In the downtown area, which draws 9 million tourists a year, the city is using $130 million of federal “empowerment zone” bonds—designed to give a boost to struggling inner-city businesses in distressed areas—to build an enormous Hyatt Hotel topped by luxury condominiums. The city council is currently considering another $25 million of those bonds to help a private developer fund a large “luxury urban village” called Piazza San Lorenzo on the River Walk. “It’s a misuse of empowerment zone bonds,” says Heywood Sanders, a professor at the University of Texas at San Antonio and a leading expert on the economics of cities. “It’s not going to help the poorer neighborhoods on the east and west sides of town. This is all about making a downtown that works only for tourists.”

Less affluent neighborhoods do seem to have been left out of the economic bonanza. Nowhere is this more obvious than in the recent flight of families from inner-city school districts to districts farther out on the rim, a phenomenon affecting Hispanics and blacks as well as whites. A recent study that compared 1988 school enrollment with 2004 enrollment shows predictably huge increases in the school districts located beyond Loop 410. Boerne ISD is up 109 percent; Northside up 52 percent; North East up 45 percent; and Southside up 85 percent. In the inner city, Edgewood dropped 17 percent, San Antonio dropped 8 percent, and South San Antonio dropped 10 percent. On the east side, where most of the black population lives, student enrollment at Sam Houston High School has dropped 25 percent since 2002, as people moved farther east, apparently toward better schools. Fully 48 percent of all new construction in the past few years has occurred in a single school district: Northside, which, if you think of the city as a clock, sits between 9 and 11.

Though home to few big companies (AT&T being an exception), downtown San Antonio is prospering because of the city’s tourism.
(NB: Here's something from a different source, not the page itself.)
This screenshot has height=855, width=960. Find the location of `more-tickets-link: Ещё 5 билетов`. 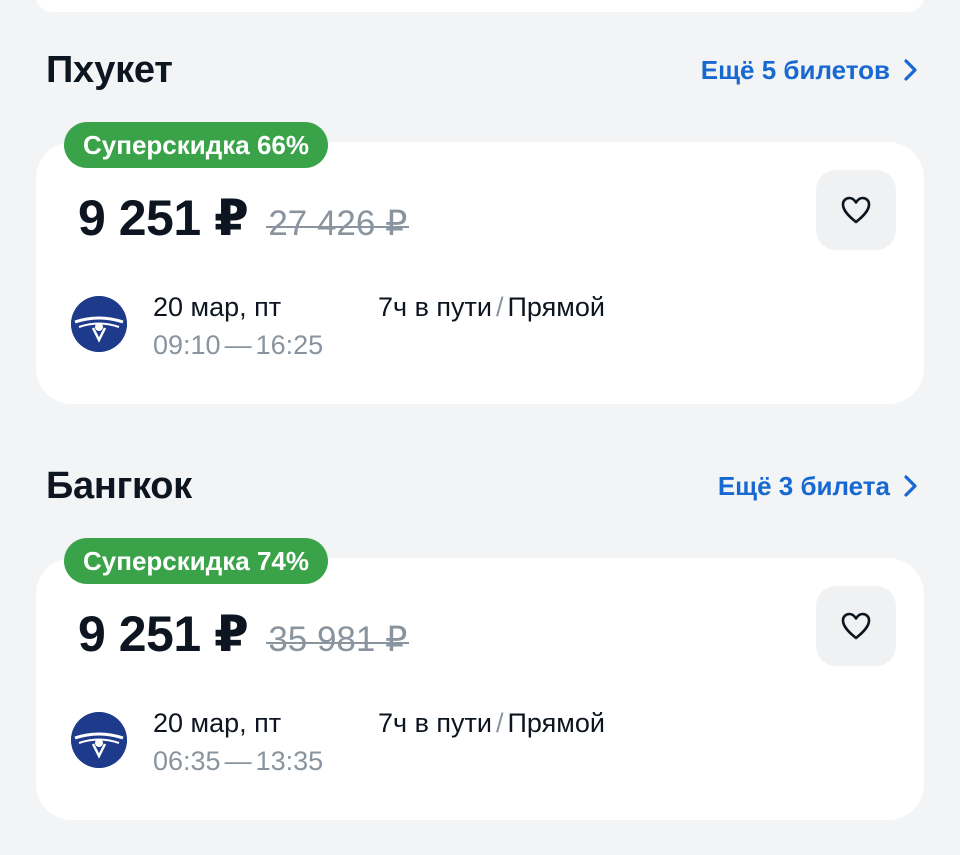

more-tickets-link: Ещё 5 билетов is located at coordinates (810, 70).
But it is increasingly surrounded by areas that are declining even as the outer rim of the city explodes, and its workforce reflects this: Only 9.5 percent of it consists of 25- to 34-year-olds with college degrees, giving the downtown a rank of 49th among major metropolitan areas in what is considered a key indicator of urban success (by contrast, the percentage for the Portland, Oregon—Salem, Washington area is 54.7).

Still, there aren’t many people from any political camp arguing against jobs these days, especially when they are in non-tourist industries in a town that still desperately needs a strong wage base. One of the city’s great points of pride is a homegrown company called Rackspace Managed Hosting, which is currently renovating a shopping mall on the city’s east side into offices. Started by former Trinity University students, Rackspace has grown over the past seven years from 12 to 1,800 employees, and its revenues have risen from $1.6 million to more than $224 million. By San Antonio standards, the company pays very well (the average annual salary is $51,000), and it is expected to double in size within the next few years.

Jobs like these were the cornerstone of Henry Cisneros’s vision for the city when he became mayor in 1981, a vision that went well beyond just attracting businesses. “The purpose here was not to line some people’s pockets,” says Cisneros, who is now the executive chairman of CityView, a company that builds low-cost housing, or as they prefer to call it, workforce housing, for working families. “The purpose here is to create a new middle class out of people who are poor in a city that is ethnically mixed, very diverse. If we can do this, it really does constitute a model for how cities can advance the national agenda of social progress.” It’s a breathtaking idea, but in the old neighborhoods of the inner city, the work is just beginning.